_Task to carry out_
Give the lines again, unchanged, starting with the line containing "Task: Open Shekhar" and ending with the last line of the data below.
##### Source records #####
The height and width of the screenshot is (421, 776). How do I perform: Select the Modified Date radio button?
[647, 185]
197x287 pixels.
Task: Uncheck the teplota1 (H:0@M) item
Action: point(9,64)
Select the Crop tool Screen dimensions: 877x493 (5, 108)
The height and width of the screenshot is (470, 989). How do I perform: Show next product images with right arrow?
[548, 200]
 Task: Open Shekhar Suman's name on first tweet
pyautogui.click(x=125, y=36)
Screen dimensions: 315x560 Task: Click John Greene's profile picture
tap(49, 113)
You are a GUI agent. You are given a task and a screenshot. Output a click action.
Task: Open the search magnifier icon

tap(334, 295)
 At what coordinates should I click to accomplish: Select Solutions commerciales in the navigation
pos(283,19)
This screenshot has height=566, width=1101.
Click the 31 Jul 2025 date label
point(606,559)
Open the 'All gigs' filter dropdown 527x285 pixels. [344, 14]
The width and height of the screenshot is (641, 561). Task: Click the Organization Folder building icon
#####
_Result of this exercise_
 Task: Open Shekhar Suman's name on first tweet
pyautogui.click(x=125, y=36)
Screen dimensions: 315x560 Task: Click John Greene's profile picture
tap(49, 113)
You are a GUI agent. You are given a task and a screenshot. Output a click action.
Task: Open the search magnifier icon

tap(334, 295)
 At what coordinates should I click to accomplish: Select Solutions commerciales in the navigation
pos(283,19)
This screenshot has height=566, width=1101.
Click the 31 Jul 2025 date label
point(606,559)
Open the 'All gigs' filter dropdown 527x285 pixels. [344, 14]
The width and height of the screenshot is (641, 561). Task: Click the Organization Folder building icon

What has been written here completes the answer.